Nuestra tolerancia crece con nuestro desdén

Nicolás Gómez Dávila

Breviario de escolios, p.148.

 

 

Este escrito es, simple y llanamente, una provocación al lector, tómese como un ejercicio controversial para suscitar la reflexión, para aprender a “intolerar”.        

Defender la pedagogía… de sí misma

 

 

«Lo único que se desea y se toma son los beneficios que puede dar nuestra disciplina, pero no sus interrogantes, se quieren respuestas sin cuestión, soluciones sin problemas que resolver.»

 

 

Vivimos tiempos aciagos en la puericia de este siglo XXI. Características que son comunes a todos los tiempos históricos que se encuentra entre crítica y azar. Es en este tiempo, en el aquí y ahora, donde hacer una defensa de la pedagogía se convierte en un verdadero reto, no sólo por lo infausto de nuestros días, sino también porque la disciplina misma desconoce imputación alguna en su contra. Al revés, tanto la pedagogía como la educación —¡sí!, su fenómeno de estudio— han tenido la ventura de poseer, en la mayoría de los casos en los que se les mencionan o participan, dictámenes a favor sea cual sea la cuestión, el problema o la circunstancia que afronten; esto, gracias al ambiguo y vacuo significado que se tiene por los cultismos —pedagogía y educación— que tanto profesionales como diletantes de la disciplina no dudan en expresar y usar en provecho o justificación de todo aquello que suponga pensamientos mesiánicos y propuestas benignas para el altruismo cultural en boga, razón para sospechar y suspender todo fallo que en la actualidad se conceda en nombre de la pedagogía —o, aunque sea, por los minutos que dure la lectura de este escrito.

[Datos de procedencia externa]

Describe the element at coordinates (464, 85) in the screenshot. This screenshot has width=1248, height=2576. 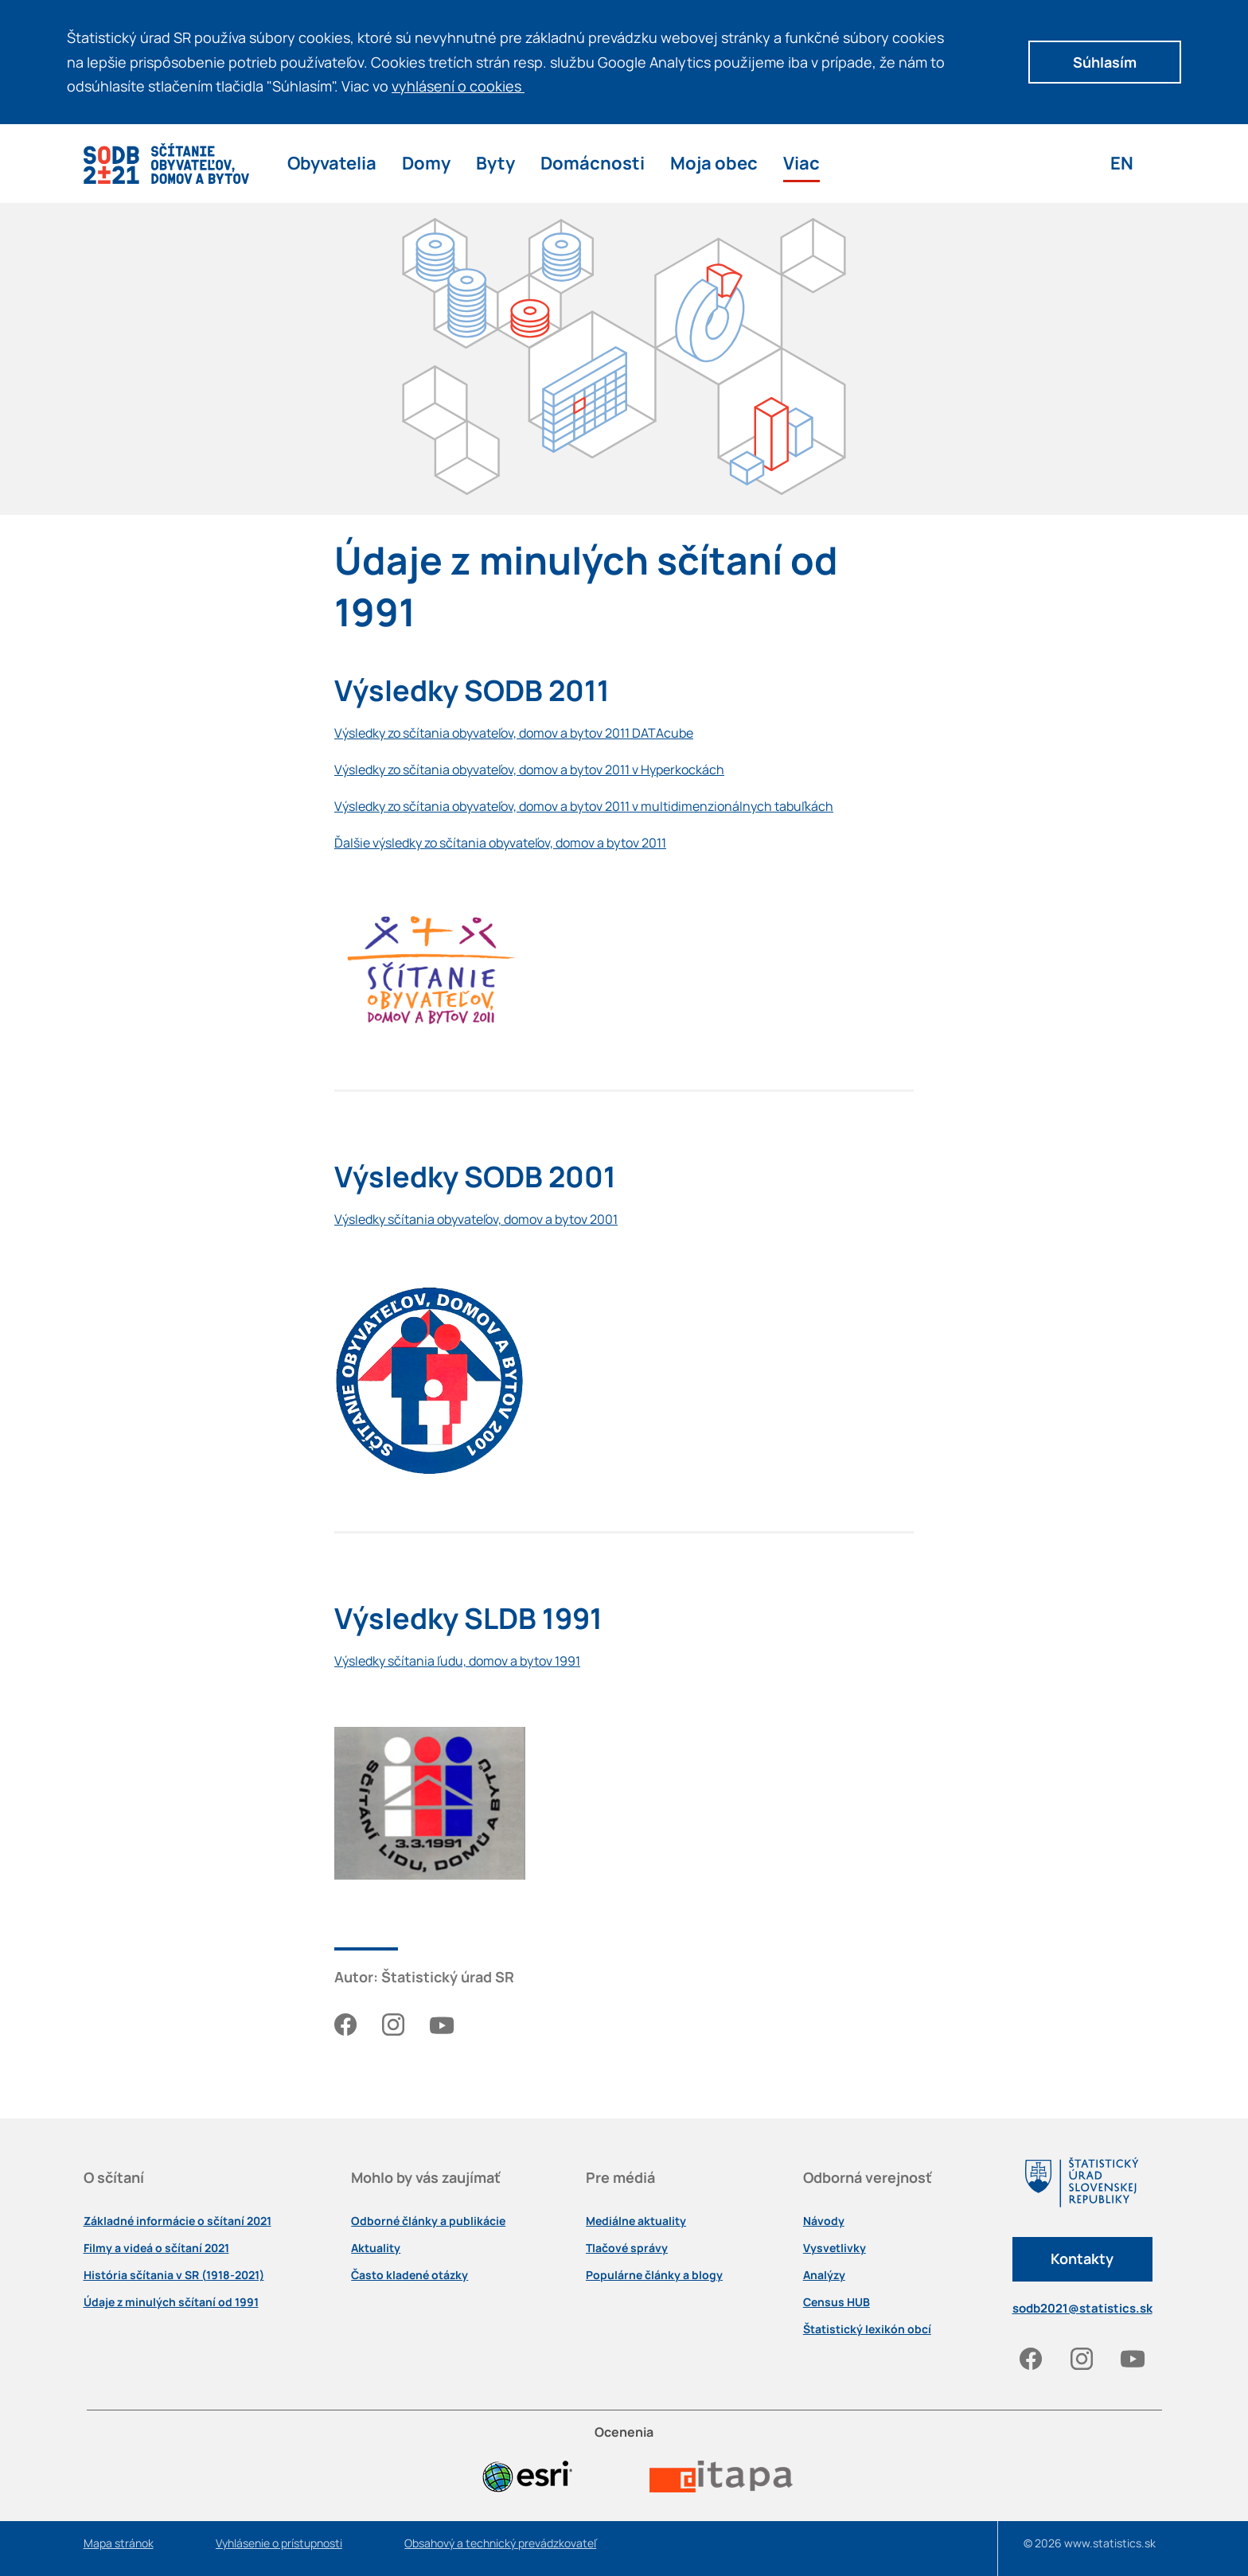
I see `vyhlásení o cookies` at that location.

Motivos para defender la pedagogía son muchos y variados, la historia de la disciplina como la de su fenómeno de estudio son prueba de ello —no importa la tradición ni la coordinada intelectual desde donde se les estudie—. Sin embargo, aquí, hoy o ahora, el alegato a su favor es contra ella, contra la traición, la estulticia, la desidia, la zafiedad y la transigencia con la que se está caracterizando en la algarabía de nuestro presente, en detrimento de sí misma, donde pedagogos y todo aquel “especialista” de la educación —o quien sea— la reviste con florituras de “moda y novedad” que le fuerzan a pensar y actuar con estupor. Muestra de ello, del “estado de inconsciencia” que sufre la pedagogía, se manifiesta en la confusa concepción y pedestre uso de ésta, que como vocablo nos puede entregar una simple y burda búsqueda por alguna biblioteca, librería —si es que está catalogada como sección— o en cualquier base de datos o motor de búsqueda; ahí se encuentran ejemplares de este tipo: pedagogía de la protesta, pedagogía del amor, pedagogía de la solidaridad, pedagogía del racismo, pedagogía de la ignorancia, pedagogía hospitalaria y un sinfín de “pedagogías” que podrían ruborizar a cualquier sujeto con trastorno de identidad disociativo.[2] ¡Ah! Y para no fallar con estos virulentos tiempos, pedagogía del virus o pedagogía COVID…[3] ¿Confusión?

Sin embargo, con este alegato no se pretende señalar con dedo flamígero a individuos, perspectivas teóricas o ideologías en particular, sino descollar que todo aquello que, a luz de nuestros días, es nombrado o se parece a la pedagogía, puede ser una quimera, producto del letargo intelectivo frente al lenguaje, la historia, los saberes y las prácticas o hasta el propio sentido común que nuestra disciplina virtuosamente ofrece, pero que, al parecer, la ofrenda está siendo denostada. Ahora, lo único que se desea y se toma son los beneficios que puede dar nuestra disciplina, pero no sus interrogantes, se quieren respuestas sin cuestión, soluciones sin problemas que resolver; de ello, hasta con trémula nostalgia se extraña aquella “cansina época” donde se debatía sobre el origen de la disciplina, el estatuto epistemológico, sus vocablos o los carices de su fenómeno de estudio; tiempos más quijotescos que babélicos.        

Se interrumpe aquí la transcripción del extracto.